ALBANY — The state’s highest court ruled that the special prosecutor created by the governor for the Justice Center for Person’s with Special Needs is unconstitutional.
As such, the court upheld the dismissal of three convictions brought by the Justice Center in a unanimous ruling dated March 30.
The decision does questions the foundation of how the Justice Center conducts business but a spokeswoman said the organization created in 2012 will continue.
“It’s clear that the Court of Appeals recognizes the critical role the Justice Center plays in the protection of vulnerable people,” said Christine Buttigieg. “The agency’s core functions including investigating allegations of abuse and neglect continue uninterrupted. Additionally, the Justice Center has worked together with local District Attorneys on prosecutions for years and will continue to work cooperatively with their offices. We are reviewing the decision to determine how best to continue that work.
Of the three cases, the rape conviction of Marina Viviani set the stage for the other two. She was charged with having sex with a student while she was a teacher at the LaSalle School in Albany. In March 2017, Albany County Court Judge Tom Breslin threw out the case. In his ruling, he said the only way the Justice Center could prosecute would be if the district attorney granted permission and maintained oversight of and responsibility for the case.
That basis of that ruling followed the cases as they worked their way from county court to the Court of Appeals.
“The Appellate Division affirmed in all three cases, holding that the Legislature may not grant the special prosecutor ‘independent, concurrent authority with district attorneys to prosecute individuals accused of crimes against vulnerable persons,’” according to the most recent decision. “District Attorneys, the Appellate Division held, are elected constitutional officers who possess the ‘prosecutorial authority’ of determining ‘whom, whether and how to prosecute, and the Legislature has no authority to transfer that ‘essential function’ of a District Attorney ‘to a different officer chosen in a different manner.’”
The Justice Center was created with much fanfare in 2012 by Gov. Andrew Cuomo. It was given “concurrent” jurisdiction with local district attorneys and proceeded to investigate and prosecute cases based on the belief it had the authority to act independently of and on equal ground as the local district attorneys.
Breslin, in his decision, wrote the state statute creating the Justice Center “can pass constitutional muster by reading it to require the district attorney to maintain ultimate prosecutorial responsibility for the prosecution of any case.” And, he wrote, there was “no evidence” the office of Albany County DA David Soares maintained that responsibility, if it ever assumed it from the start.
The Justice Center has been investigating cases of neglect and abuse within state run or state funded homes for the disables since 2012 but the vast majority of cases do not involve any criminal charges. Most cases are settled by a staffer getting fired and being put on a do not hire list or facing some other form of sanction. Cases can also continue onto a civil proceeding.

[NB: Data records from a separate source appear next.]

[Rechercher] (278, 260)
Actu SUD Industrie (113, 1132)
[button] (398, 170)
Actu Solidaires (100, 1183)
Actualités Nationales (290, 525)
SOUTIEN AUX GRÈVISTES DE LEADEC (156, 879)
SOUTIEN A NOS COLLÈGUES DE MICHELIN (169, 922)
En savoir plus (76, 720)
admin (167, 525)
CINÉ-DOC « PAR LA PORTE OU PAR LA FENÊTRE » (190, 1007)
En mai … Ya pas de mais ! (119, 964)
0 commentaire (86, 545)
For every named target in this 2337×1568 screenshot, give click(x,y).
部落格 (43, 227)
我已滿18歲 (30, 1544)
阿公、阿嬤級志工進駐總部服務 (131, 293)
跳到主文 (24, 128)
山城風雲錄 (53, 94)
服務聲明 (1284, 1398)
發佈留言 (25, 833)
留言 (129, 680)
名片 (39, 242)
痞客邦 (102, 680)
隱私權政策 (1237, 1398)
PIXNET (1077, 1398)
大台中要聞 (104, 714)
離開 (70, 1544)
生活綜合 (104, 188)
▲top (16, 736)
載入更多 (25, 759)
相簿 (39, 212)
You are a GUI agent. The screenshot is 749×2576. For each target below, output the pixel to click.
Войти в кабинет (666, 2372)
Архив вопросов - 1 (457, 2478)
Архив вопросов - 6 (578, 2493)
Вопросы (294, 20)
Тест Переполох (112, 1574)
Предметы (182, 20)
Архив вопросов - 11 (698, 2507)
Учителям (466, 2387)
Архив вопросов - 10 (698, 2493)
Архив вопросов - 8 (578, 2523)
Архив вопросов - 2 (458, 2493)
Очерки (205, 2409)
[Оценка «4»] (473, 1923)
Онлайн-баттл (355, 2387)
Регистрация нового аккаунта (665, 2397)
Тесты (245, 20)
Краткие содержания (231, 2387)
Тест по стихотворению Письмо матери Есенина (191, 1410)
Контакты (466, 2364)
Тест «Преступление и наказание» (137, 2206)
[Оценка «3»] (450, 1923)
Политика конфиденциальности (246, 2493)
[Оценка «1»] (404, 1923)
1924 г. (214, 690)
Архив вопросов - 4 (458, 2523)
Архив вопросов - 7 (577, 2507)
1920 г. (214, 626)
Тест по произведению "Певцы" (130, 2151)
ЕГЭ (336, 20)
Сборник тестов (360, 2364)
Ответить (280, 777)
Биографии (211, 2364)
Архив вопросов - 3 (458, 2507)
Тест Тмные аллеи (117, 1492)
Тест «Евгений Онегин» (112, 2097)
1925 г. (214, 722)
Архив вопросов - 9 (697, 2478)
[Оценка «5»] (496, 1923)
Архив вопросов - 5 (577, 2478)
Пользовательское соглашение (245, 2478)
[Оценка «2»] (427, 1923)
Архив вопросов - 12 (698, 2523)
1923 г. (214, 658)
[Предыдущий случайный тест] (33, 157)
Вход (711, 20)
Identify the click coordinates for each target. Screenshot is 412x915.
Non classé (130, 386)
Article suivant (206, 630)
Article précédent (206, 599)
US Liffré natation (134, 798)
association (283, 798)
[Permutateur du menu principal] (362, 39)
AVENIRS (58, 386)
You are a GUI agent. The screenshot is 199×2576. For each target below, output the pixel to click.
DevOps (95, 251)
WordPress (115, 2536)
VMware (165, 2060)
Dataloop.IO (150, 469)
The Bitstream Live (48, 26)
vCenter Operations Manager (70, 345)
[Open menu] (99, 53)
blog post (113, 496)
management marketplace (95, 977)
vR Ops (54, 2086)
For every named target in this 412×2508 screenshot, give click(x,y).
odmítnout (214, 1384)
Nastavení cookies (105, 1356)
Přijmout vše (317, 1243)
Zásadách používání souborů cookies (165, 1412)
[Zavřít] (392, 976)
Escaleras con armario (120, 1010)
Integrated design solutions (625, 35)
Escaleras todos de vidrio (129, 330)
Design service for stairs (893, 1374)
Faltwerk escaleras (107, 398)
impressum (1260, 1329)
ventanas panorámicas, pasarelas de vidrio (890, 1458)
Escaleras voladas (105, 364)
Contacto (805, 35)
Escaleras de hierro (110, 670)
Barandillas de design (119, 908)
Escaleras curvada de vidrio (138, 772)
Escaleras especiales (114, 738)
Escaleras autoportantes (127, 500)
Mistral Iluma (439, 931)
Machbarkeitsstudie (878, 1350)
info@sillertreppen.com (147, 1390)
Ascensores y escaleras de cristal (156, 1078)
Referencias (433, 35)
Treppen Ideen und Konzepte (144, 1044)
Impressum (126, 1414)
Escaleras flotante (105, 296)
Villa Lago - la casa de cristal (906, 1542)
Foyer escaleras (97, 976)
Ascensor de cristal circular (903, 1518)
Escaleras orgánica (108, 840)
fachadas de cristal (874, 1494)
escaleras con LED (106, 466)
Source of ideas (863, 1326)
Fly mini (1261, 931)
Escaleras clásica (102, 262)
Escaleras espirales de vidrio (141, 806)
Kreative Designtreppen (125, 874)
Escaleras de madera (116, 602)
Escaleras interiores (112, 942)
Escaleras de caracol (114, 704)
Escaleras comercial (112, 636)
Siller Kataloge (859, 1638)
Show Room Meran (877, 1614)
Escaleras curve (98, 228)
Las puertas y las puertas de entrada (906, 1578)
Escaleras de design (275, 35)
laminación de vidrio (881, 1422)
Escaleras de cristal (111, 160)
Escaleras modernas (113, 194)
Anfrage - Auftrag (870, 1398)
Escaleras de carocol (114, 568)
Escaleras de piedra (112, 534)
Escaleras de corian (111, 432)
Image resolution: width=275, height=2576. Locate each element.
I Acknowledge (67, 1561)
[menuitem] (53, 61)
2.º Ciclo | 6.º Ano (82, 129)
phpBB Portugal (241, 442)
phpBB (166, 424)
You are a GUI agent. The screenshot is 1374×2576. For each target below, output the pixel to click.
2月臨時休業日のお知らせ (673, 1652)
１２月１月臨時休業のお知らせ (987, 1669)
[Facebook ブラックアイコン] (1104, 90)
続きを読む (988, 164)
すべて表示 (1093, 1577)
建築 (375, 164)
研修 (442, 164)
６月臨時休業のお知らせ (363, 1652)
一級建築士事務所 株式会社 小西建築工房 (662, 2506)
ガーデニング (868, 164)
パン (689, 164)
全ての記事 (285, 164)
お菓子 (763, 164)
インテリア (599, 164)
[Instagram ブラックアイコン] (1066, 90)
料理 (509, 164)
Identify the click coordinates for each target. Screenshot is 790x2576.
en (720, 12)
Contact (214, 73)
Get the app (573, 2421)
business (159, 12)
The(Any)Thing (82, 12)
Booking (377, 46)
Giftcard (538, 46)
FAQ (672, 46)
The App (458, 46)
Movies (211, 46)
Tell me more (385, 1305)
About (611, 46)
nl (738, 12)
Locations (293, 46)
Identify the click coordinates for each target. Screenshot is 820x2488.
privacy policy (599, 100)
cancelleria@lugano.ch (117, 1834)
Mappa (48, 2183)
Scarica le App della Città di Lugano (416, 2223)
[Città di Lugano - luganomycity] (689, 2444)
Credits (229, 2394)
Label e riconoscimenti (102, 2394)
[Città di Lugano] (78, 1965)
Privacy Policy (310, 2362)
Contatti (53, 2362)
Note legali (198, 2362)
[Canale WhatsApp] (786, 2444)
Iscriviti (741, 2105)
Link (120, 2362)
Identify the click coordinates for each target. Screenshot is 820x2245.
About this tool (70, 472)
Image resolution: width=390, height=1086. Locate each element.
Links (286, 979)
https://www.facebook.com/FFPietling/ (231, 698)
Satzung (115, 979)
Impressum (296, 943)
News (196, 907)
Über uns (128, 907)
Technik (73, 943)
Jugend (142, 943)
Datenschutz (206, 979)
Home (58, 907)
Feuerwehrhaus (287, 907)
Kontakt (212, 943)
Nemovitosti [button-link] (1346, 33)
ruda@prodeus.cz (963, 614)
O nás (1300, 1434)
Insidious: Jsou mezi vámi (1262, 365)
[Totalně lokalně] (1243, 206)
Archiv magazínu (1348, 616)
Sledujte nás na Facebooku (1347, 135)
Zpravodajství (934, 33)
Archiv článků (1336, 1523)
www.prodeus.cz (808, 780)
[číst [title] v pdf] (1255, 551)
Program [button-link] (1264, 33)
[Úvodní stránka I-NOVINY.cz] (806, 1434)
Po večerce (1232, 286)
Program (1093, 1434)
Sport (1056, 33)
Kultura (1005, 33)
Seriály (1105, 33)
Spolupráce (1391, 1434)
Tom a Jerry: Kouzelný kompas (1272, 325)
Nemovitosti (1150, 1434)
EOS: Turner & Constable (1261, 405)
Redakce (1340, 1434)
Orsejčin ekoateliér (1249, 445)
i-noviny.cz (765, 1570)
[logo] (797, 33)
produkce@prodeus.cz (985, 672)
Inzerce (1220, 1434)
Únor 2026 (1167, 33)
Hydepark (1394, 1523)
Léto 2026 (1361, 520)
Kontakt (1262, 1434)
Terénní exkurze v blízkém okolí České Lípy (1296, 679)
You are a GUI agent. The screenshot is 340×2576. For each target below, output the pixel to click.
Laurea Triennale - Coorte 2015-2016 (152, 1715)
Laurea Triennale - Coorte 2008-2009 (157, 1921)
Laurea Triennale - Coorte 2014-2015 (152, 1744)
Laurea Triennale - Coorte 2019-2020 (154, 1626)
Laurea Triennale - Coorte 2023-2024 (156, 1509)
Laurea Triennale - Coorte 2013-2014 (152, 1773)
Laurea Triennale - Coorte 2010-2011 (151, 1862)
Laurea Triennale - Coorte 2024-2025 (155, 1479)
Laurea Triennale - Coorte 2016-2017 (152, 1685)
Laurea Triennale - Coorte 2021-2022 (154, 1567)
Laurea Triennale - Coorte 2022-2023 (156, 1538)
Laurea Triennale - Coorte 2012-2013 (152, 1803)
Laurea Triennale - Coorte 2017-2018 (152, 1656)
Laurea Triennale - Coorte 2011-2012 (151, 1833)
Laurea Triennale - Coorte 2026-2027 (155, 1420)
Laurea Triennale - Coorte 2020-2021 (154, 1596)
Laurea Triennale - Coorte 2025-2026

The Court of Appeals found there was no precedent for allowing the governor and Legislature to create a “state-wide prosecutor” with “concurrent prosecutorial authority over a set of enumerated crimes.”
The Justice Center has said their mission is necessary because crimes against the disabled are too ignored by the law enforcement and prosecutorial powers that be, the DA’s office, do not have the resources or the expertise to handle the nuances of crimes against the developmentally or otherwise disabled.
But, according to the ruling, the Court of Appeals ruling said in 1801 the Legislature created the Office of the District Attorney and in 1818 it gave each DA jurisdiction over a county. It was made a constitutional officer in 1821 and in 1846 made the office an elective one.
“The legislature may not transfer or diminish the core responsibilities and prosecutorial powers of a constitutionally elected officer, such as a District Attorney, through appointment of an unelected official,” according to the decision.
What the ruling means to other cases brought to conclusion, either by a plea bargain or a jury decision, is not clear.
“Gov. Andrew Cuomo’s unconstitutional and illegal scheme disguised as a Justice Center to protect people with special needs was the exact opposite, it systematically obstructed justice by keeping thousands of reported crimes from county elected prosecutors – ultimately protecting the abusers,” said Michael Carey, a disability rights advocate. “Now that Cuomo’s Justice Center is exposed and deemed unconstitutional by the top State court, it must be dismantled immediately, my 911 Civil Rights Bill must be swiftly enacted by law so that all reported crimes get to the local police and county elected district attorneys that are in place to ensure justice for everyone.”